Latin name: Garcinia Indica
Other names: wild mangosteen
Uses: fruit, medicinal, condiment 

In the peak of summer, in the tropical rainforests of India’s Western Ghats, reddish-green berries appear on evergreen trees, then swell to the size of limes. This enchanting little fruit is kokum. Fresh kokum resembles mangosteen, and in fact belongs to the same family, but its rind is crimson rather than deep purple. The fresh white fruit inside bleeds pinkish violet, leaving a sweet memory of sour on the palate. It has a very short shelf-life (one week), but dried or semi-dried kokum rinds are used year-round in many Indian cuisines.

Why is kokum healthy?

Kokum is a rich source of vitamins and minerals, and a powerhouse of health-promoting bioactive compounds with anti-inflammatory properties and even anticancer activity. The fruits are a rich source of anthocyanins (which gives the kokum that rich color and its antioxidant benefits) and hydroxy citric acid, which some researchers believe may help with weight loss. In Ayurveda, kokum rinds and leaves are used to treat inflammation, rheumatic pain, and bowel complaints.

What does kokum taste like?

Fresh kokum has a mildly sweet aroma and the juicy flesh surrounding its seed is pungent and sour with a hint of sweetness. The sourness is mellower in dried kokum rinds.

Where does kokum grow?

Thriving on riverbanks, kokum trees are native to the Western Ghats and the mountainous forests of northeastern India. Kokum from the Ratnagiri and Sindhudurg districts of India’s Konkan region is GI tagged. The region has about 43,000 trees thriving in forests that are over 100 years old due to ideal climate and soil conditions and produce intensely flavorful fruits.

How do I prepare kokum and what do I pair it with?

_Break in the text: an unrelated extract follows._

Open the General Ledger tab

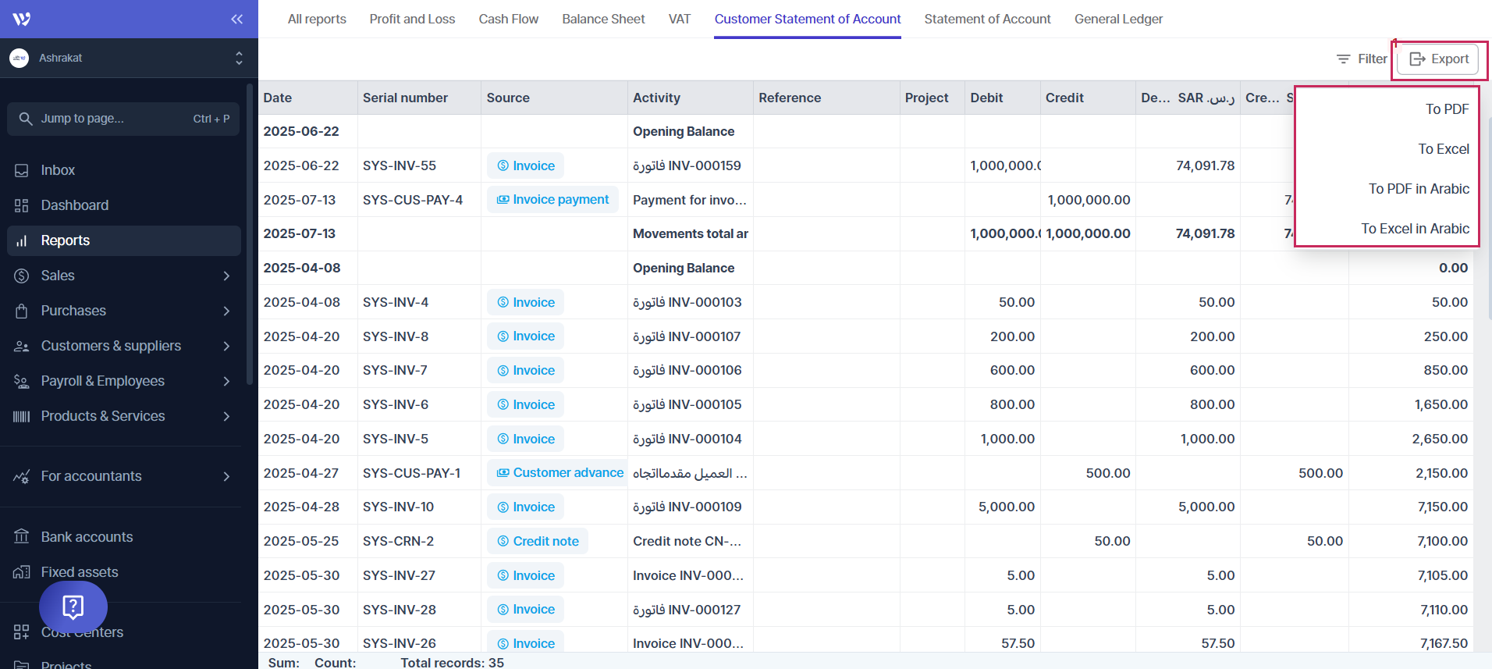[1118, 19]
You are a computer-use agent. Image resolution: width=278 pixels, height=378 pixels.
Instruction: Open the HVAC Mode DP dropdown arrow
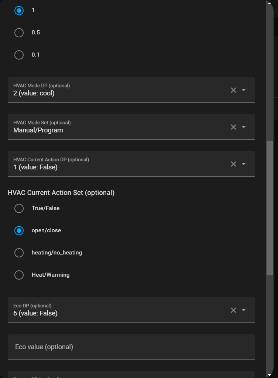pos(244,90)
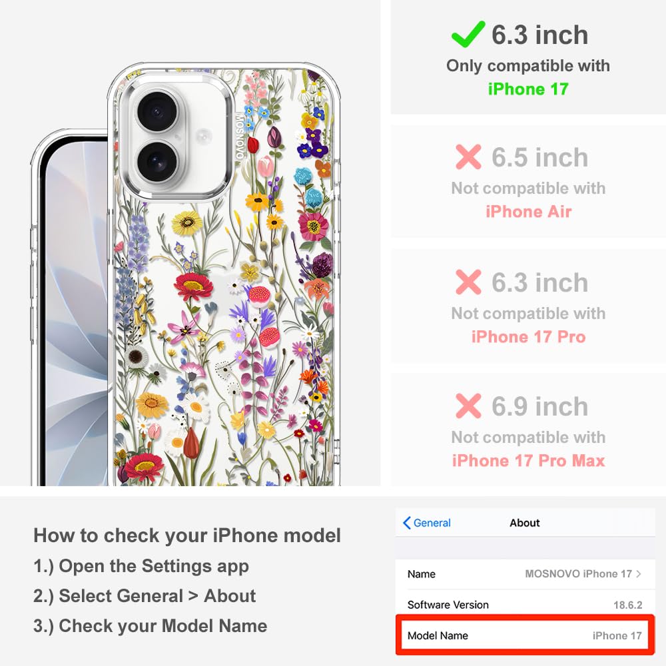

Discard the seeds (they are astringent and bitter), rinse lightly, and drop three or four rinds in curries for a tangy flavor bomb and a purple tint. Dry kokum is the preferred souring agent in the Konkan region, especially for coconut-based fish curries. In southern India and Gujarat, it is often used in place of tamarind in lentil preparations such as dal, sambar, and rasam. You can add kokum to vegetables like eggplant and okra or blend the rinds into chutneys. If the cooking time is short, pre-soak the rinds and use the concentrate and pulp for a more potent flavor. Make a refreshing drink with either fresh kokum or dry rinds by simply dropping a piece in your water bottle, or sweeten a kokum concentrate to enjoy it as sharbat. You can also add kokum to coconut milk for a deliciously sour digestive drink called sol kadi. If you can get your hands on the fresh fruit, rub salt and chile powder into the pulpy flesh and enjoy the mouth-puckering sourness.

Surprising fact:

Kokum seed kernels are oil-rich and can be pressed to produce kokum butter. This is the preferred cooking fat of the tribal communities involved in harvesting and processing the fruit. Because it behaves similarly to cacao butter, kokum butter is in great demand as a substitute in chocolate and in confectionery products.